* Activity *
Could every line of the data be copied out once more, exactly?

Extracted material START

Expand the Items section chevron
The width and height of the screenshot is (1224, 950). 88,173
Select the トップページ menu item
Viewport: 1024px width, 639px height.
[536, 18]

Extracted material END

* Response to the task *
Expand the Items section chevron
The width and height of the screenshot is (1224, 950). 88,173
Select the トップページ menu item
Viewport: 1024px width, 639px height.
[536, 18]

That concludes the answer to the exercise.